If someone is doing a manual task, let’s say manually entering a BOM into their inventory management system (ERP – Enterprise Resource Planning or MRP – Material Resource Planning), then they are costing the company time. Therefore, they are adding to the overhead of the overall project.
For today’s discussion, let’s assume that you buy into the idea that your content creator – in our case the ShipConstructor product data model – is the source for up to date BOMs, AND that the more time you spend doing a task, the more it pulls from your bottom line. We’ll assume that your data entry person is perfect at their job. You are still left with the manual tasks of initiating changes, making the changes, and then communicating the changes out to the necessary parties.
But where do we go from here? You NEED to map out your process to see where to start and where to find the manual portions of your process. I first recommend a technique that we used in my previous life. We would use advanced technology and do mapping exercises on .….. a Whiteboard! It is important to map out processes early to get a big picture view on how your organization operates, without discussing the individual systems you already have in place. For shipyards, this a much more daunting and time consuming task but one that pays huge dividends. (SSI provides complimentary preliminary process mapping services through a structured BPA – Business Process Assessment). During this exercise, you identify precisely HOW and WHAT information passes from one department to the next as well as WHEN it is needed. Once you are able to map your process, including engineering changes, you’re then able to identify workflows between platforms (Eng. & Design, ERP, MRP, PLM, PDM, etc.) compared to current processes that flow around these platforms. It is not uncommon to identify significant processes not covered by ANY of your current systems (which by definition are largely error prone, time consuming manual processes).

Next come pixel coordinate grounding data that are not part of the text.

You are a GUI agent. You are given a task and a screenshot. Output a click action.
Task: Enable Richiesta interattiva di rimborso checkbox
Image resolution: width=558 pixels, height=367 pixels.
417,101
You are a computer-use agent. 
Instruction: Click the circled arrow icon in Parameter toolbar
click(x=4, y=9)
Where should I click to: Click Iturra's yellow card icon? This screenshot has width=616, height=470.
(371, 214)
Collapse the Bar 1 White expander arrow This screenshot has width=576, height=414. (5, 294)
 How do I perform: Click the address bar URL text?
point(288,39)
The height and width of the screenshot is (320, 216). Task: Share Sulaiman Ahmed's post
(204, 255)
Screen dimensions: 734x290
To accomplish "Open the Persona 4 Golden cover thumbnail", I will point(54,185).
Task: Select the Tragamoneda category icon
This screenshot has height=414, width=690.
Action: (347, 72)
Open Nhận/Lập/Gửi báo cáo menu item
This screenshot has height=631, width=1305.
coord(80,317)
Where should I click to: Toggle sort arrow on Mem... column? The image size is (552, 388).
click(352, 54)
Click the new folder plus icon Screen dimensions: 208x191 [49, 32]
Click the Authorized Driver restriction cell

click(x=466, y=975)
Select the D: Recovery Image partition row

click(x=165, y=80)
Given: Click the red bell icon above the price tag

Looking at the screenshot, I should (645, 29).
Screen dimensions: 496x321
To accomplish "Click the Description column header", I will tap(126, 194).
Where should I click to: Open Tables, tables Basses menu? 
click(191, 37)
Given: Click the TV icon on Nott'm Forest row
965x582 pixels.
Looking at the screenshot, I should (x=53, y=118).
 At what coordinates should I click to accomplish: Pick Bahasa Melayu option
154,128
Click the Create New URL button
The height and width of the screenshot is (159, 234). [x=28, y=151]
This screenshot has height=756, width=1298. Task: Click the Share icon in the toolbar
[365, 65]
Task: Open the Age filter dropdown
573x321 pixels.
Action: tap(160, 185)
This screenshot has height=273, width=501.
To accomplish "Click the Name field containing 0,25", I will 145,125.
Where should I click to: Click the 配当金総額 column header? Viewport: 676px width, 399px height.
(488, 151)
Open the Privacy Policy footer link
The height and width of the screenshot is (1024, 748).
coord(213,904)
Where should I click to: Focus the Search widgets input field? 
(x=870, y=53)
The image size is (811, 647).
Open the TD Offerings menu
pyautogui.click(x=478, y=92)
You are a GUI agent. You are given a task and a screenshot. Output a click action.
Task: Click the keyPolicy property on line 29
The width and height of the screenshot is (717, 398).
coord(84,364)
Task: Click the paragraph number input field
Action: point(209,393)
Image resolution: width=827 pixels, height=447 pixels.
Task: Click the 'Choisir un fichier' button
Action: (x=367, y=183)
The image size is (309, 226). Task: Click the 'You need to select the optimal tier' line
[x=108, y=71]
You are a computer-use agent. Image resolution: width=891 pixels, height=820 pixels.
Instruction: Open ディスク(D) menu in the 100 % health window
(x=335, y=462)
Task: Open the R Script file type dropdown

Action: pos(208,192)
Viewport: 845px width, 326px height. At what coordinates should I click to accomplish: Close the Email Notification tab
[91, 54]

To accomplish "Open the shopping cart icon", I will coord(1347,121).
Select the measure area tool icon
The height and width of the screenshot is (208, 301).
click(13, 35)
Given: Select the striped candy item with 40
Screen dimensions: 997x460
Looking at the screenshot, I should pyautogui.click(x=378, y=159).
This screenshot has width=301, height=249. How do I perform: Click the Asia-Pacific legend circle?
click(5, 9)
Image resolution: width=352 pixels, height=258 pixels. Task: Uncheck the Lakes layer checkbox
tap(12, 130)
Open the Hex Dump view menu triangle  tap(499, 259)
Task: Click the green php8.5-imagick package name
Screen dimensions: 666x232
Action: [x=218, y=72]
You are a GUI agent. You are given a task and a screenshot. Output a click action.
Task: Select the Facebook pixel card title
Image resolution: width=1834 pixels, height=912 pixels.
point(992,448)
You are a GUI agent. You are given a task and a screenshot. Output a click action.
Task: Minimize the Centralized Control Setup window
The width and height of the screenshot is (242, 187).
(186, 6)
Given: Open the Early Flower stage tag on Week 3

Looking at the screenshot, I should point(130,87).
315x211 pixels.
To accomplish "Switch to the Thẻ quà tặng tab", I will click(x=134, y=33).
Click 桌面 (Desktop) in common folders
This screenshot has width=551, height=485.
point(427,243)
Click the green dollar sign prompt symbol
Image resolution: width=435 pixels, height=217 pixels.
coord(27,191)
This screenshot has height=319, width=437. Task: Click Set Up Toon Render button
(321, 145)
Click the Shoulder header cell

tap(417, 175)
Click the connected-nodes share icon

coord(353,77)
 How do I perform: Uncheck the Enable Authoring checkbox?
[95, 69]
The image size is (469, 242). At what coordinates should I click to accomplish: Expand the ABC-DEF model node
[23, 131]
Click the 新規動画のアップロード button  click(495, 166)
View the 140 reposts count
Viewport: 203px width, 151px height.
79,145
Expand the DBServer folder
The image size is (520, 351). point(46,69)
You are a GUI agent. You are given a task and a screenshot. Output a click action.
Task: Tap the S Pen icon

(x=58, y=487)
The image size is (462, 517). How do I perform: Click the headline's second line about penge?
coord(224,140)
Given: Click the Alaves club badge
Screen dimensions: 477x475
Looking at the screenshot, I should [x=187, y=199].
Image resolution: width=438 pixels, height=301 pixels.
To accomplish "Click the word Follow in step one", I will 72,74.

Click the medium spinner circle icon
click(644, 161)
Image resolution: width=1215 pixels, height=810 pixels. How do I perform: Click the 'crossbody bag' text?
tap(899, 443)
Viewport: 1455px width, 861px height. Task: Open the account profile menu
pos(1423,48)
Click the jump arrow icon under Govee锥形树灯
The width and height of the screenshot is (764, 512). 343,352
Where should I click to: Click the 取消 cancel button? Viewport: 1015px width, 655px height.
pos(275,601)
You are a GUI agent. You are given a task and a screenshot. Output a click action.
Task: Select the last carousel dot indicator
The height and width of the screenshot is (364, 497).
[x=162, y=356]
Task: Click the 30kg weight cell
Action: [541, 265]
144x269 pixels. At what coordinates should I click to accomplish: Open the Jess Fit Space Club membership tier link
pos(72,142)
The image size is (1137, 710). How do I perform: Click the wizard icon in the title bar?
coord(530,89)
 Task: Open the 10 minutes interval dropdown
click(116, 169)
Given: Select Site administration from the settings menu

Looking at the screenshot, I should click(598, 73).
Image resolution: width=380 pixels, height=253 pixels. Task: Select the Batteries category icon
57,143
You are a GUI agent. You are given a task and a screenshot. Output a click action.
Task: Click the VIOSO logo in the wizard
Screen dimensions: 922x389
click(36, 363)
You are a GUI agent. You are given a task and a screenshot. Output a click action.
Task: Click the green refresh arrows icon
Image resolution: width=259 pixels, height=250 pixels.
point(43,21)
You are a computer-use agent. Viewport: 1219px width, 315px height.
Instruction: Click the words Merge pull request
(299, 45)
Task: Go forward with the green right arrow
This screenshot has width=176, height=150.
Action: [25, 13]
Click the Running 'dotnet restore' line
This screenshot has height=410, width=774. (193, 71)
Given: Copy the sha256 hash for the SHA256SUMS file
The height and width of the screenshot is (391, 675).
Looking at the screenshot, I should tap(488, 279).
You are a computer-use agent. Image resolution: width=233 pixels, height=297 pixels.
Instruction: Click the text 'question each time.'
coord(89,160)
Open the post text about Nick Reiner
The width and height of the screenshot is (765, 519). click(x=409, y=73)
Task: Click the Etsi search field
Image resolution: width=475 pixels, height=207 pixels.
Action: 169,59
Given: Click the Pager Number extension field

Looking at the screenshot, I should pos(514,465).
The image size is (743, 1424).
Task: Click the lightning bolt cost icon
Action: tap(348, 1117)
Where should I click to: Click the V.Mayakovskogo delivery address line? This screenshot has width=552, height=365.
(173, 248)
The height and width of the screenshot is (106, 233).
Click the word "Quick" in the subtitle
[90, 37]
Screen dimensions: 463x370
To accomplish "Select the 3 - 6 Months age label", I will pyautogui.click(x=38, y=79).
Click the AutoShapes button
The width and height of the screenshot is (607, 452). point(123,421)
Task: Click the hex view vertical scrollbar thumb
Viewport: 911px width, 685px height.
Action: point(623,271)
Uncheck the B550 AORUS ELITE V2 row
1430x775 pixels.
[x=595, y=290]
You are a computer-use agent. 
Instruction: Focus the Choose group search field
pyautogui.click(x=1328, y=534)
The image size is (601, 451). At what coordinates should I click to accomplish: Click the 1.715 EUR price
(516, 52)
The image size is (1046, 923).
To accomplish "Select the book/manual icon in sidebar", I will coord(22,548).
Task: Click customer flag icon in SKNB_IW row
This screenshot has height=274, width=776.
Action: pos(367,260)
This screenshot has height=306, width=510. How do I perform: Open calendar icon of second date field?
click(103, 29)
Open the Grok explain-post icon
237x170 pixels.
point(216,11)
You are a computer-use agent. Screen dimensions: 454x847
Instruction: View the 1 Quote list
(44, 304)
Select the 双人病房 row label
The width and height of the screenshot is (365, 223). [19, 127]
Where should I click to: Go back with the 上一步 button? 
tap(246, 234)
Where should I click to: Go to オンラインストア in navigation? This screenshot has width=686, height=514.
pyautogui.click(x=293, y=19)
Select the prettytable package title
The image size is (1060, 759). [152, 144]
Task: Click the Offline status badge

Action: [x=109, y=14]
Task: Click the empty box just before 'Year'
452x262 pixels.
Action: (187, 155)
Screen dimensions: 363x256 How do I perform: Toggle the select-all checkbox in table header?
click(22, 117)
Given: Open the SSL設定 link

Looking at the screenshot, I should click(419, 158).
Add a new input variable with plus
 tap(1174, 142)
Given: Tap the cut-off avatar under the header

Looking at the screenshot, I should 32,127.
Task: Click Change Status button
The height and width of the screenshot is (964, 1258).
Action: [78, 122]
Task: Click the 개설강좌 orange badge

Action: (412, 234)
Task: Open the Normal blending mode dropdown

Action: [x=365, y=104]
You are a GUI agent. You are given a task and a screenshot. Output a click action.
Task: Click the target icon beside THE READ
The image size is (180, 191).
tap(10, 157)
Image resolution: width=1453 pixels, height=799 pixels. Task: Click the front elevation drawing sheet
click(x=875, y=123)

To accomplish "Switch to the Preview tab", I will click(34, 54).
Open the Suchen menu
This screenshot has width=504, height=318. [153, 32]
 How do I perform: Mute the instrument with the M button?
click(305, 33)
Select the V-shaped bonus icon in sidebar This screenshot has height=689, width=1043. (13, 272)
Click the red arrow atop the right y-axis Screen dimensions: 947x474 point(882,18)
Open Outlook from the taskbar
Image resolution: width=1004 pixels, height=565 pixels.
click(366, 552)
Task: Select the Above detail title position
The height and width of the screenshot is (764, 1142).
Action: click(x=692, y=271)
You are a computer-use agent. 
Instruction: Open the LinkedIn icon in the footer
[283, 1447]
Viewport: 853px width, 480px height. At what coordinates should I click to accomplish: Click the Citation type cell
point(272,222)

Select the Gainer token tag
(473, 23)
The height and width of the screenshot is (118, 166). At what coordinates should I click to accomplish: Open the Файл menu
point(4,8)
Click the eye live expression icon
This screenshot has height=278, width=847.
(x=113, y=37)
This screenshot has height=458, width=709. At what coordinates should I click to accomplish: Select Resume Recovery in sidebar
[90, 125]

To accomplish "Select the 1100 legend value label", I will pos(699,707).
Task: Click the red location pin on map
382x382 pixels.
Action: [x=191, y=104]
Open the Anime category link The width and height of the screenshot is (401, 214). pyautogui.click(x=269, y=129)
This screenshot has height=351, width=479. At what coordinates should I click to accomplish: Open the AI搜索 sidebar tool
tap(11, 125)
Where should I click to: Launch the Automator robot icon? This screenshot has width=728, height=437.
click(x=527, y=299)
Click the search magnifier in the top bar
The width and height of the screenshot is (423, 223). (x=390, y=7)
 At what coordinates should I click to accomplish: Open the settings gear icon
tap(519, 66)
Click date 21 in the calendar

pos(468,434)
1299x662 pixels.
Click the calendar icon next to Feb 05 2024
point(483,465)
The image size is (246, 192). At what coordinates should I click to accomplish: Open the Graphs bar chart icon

What are the top 3 manual aspects of your business that can see improvement through automated control?
- Controlling Engineering Changes – Controlling HOW changes are initiated, HOW the change is made, and HOW the change is communicated to all affected parties.
- Accurate Vendor Furnished Information (VFI) for Purchasing.
- Driving changes to shop floor/Shipyard.
But how do we manage these processes and corresponding information?
At this point you can start evaluating your current systems. The goal of having an effective “Best in Class” system is to eliminate the manual process and this is where time-savings start to add up. Your organization most likely has CAD, ERP, and CRM systems in place. But how many times are you still manually inputting BOMs into these systems? How many times are changes made on the shop floor and not communicated back to your BOM or engineering data?
The good news is that you can very likely improve all of these areas using the tools you own today. Remember when we said that the data creator (in our case ShipConstructor) is the most important part of the process? Your data model is created in ShipConstructor which includes your manufacturing drawings, your mechanical and electrical BOMs, and even nesting programs. If this information is the output from ShipConstructor, can we use it to improve the manual processes in the other departments of the company? Simple answer: Yes. (For more information on PLM in Shipbuilding, check out Denis Morais’ article on Waveform).
ShipConstructor information can be utilized in other company systems that need updated information once changes happen. Your BOM, or VFI (Vendor Furnished Information), can be automated so that everyone has a single source of truth. You can connect this via SSI’s Enterprise Platform, our output tool that allows you to connect to your ERP or PLM systems.
Simply put, since your information is already in ShipConstructor, let the tool do the work. Depending on what output and content you need across your organization, we might recommend different tool sets that move your process into the PLM arena. Remember back to when you had to manually design your ship on paper, then create a BOM to match the parts you just designed? Remember when they finally created a CAD tool that could automate this process? We are now in the age of being able to manage your process virtually, so that you can have one source of truth and truly understand the time between each stage in your process.